Langs snel stromende rivieren, tussen beboste heuvels vervolgde ik mijn rit. Slingerend door de dalen, fietste ik de Karpaten uit.
De grens halen lukt verder zonder problemen - de rit was 146 kilometer lang - het duurde alleen anderhalf uur eer ik er over was.
's Avonds werd ik door een op geld beluste milicia bijna beboet voor het fietsen in voetgangersgebied. Ik hield me net zo lang van de domme tot hij het opgaf. Diezelfde avond was ik al terecht gekomen in de Poolse schaduweconomie waardoor ik kon eten en drinken wat ik wou en ook nog voor mijn ene dollar voor een aantal dagen Zloty's kreeg.

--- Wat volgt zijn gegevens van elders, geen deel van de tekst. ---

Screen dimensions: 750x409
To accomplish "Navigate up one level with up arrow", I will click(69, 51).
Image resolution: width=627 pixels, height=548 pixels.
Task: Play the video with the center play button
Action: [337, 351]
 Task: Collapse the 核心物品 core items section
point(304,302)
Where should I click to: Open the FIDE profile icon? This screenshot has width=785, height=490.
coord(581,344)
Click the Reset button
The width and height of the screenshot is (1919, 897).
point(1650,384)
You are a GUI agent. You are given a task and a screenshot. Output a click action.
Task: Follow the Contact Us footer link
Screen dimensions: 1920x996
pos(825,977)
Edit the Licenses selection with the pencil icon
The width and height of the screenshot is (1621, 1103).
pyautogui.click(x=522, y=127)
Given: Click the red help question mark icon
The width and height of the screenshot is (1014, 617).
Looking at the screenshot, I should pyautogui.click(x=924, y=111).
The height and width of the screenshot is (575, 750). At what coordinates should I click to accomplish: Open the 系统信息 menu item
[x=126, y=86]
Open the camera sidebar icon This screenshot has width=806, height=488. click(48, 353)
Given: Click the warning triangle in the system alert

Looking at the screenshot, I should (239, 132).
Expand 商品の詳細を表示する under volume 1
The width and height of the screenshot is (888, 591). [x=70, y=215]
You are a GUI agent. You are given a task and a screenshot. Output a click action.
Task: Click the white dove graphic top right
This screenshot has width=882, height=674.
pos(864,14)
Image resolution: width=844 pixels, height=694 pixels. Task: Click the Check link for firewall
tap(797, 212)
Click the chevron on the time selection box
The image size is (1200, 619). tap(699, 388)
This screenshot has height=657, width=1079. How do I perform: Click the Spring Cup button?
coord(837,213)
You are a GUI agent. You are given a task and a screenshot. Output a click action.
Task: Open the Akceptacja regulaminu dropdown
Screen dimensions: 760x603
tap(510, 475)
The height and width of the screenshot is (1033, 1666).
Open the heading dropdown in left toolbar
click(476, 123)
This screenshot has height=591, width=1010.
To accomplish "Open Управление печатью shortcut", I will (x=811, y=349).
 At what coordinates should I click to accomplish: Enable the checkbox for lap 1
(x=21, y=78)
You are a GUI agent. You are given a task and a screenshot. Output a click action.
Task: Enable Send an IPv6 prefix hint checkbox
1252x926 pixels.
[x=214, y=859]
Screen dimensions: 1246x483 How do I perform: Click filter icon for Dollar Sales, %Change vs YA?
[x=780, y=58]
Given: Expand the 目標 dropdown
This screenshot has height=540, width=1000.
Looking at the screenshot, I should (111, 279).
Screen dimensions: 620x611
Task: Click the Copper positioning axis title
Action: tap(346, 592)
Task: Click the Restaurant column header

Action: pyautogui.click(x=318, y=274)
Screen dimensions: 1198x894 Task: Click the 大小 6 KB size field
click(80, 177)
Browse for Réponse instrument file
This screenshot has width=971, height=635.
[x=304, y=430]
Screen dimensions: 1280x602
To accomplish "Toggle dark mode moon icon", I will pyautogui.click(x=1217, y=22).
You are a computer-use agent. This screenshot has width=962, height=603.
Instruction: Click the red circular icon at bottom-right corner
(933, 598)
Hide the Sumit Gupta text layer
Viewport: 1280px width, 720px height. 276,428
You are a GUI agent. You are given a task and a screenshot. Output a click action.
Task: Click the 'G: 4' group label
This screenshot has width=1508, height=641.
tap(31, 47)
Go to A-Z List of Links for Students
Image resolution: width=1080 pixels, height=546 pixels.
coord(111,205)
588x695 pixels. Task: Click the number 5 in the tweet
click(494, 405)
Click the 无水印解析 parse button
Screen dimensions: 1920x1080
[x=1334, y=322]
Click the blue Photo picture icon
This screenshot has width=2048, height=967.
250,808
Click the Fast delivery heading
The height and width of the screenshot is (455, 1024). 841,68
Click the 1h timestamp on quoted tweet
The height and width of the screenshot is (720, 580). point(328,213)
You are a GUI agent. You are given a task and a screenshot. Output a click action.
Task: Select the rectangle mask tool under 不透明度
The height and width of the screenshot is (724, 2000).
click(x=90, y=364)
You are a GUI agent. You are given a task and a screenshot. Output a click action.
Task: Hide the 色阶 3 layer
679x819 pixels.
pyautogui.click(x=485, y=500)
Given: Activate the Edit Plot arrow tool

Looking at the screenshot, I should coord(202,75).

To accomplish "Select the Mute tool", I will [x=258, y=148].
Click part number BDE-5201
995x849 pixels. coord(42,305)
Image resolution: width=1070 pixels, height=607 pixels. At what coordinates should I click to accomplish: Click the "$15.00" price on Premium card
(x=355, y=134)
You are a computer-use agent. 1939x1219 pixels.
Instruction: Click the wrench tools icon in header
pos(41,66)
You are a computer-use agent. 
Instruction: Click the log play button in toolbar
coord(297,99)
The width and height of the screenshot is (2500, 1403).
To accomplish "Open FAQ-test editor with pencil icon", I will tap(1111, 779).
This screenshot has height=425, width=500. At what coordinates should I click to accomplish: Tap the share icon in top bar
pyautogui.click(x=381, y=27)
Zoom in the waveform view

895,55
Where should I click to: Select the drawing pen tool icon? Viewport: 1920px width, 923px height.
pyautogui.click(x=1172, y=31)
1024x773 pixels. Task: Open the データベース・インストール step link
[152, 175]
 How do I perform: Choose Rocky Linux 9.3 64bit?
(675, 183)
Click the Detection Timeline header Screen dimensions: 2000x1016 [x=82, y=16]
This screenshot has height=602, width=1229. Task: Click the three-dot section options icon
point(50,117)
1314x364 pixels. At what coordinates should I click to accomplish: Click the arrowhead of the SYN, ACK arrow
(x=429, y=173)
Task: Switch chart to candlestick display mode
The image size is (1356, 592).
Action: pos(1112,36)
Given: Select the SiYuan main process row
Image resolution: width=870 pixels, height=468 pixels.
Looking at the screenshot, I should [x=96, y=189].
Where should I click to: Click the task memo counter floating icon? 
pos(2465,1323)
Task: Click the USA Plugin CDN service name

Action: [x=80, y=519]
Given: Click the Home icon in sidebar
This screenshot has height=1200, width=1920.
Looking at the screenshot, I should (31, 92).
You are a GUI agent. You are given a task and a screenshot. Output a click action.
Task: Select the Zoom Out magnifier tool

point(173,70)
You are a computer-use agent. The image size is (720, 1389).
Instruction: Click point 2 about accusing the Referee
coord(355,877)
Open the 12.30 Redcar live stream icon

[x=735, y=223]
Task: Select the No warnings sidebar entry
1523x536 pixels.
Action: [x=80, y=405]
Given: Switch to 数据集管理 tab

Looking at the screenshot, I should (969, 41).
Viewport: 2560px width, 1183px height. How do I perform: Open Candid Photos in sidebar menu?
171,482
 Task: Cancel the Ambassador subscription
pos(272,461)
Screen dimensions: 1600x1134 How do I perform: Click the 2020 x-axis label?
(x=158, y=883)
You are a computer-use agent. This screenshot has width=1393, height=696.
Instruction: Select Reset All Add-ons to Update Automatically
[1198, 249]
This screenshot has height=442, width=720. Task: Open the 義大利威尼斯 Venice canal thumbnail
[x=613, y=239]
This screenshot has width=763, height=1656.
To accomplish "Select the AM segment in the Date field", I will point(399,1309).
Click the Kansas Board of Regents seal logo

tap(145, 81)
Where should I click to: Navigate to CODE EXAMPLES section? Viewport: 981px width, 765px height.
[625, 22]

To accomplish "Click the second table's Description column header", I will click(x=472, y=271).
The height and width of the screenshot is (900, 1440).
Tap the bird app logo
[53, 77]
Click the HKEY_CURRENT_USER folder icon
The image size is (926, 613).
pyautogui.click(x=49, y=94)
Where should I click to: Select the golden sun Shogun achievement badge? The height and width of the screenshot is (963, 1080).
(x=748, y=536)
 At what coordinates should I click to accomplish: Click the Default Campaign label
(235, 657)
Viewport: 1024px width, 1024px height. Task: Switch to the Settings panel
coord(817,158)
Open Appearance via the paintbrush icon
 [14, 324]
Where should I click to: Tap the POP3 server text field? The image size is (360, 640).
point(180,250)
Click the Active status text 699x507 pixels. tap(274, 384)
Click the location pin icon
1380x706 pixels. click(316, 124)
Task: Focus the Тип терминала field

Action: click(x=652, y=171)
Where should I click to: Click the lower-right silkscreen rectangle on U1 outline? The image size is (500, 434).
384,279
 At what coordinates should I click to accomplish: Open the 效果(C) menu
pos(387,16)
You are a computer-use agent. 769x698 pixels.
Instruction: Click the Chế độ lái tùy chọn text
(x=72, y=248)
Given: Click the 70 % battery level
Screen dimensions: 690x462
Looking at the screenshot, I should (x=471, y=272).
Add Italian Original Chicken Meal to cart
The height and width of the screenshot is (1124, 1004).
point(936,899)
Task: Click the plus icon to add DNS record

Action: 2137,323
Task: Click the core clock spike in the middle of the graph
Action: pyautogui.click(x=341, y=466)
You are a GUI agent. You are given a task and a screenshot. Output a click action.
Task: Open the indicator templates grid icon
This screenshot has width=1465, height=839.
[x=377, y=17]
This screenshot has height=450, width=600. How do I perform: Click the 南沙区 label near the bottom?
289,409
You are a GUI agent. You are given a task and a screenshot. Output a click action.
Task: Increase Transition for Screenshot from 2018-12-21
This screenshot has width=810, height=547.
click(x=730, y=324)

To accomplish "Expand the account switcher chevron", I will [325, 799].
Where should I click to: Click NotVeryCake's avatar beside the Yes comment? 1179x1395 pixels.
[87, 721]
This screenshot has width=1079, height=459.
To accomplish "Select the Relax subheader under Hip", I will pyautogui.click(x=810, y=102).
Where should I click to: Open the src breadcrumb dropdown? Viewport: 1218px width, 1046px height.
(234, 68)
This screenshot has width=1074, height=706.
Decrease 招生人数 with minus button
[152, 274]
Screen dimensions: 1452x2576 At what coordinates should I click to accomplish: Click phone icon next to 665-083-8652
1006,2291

De volgende dag was een rustdag voor mij maar ook voor de winkeliers. Het bleek een nationale feestdag te zijn. Iedereen mocht blij zijn met het communisme. Er lijkt mij weinig reden voor blijdschap als je dagelijkse bezigheden bestaan uit het afstropen van de stad op zoek naar iets eet- of drinkbaars of anders uit het rondhangen met je vrienden/lotgenoten omdat er helemaal niets te doen valt. Waar je ook keek, overal mensen met een grijze blik in de ogen, het hoofd gebogen. Eigenwaarde komt vast niet voor in de Poolse slawnik.
Op het kampeerterrein was een heel vriendelijk en gezellig Frans gezin dat Polen rond fietste. Van de man kreeg ik trouwens nog een binnenband toen hij hoorde dat de mijne allemaal kapot waren.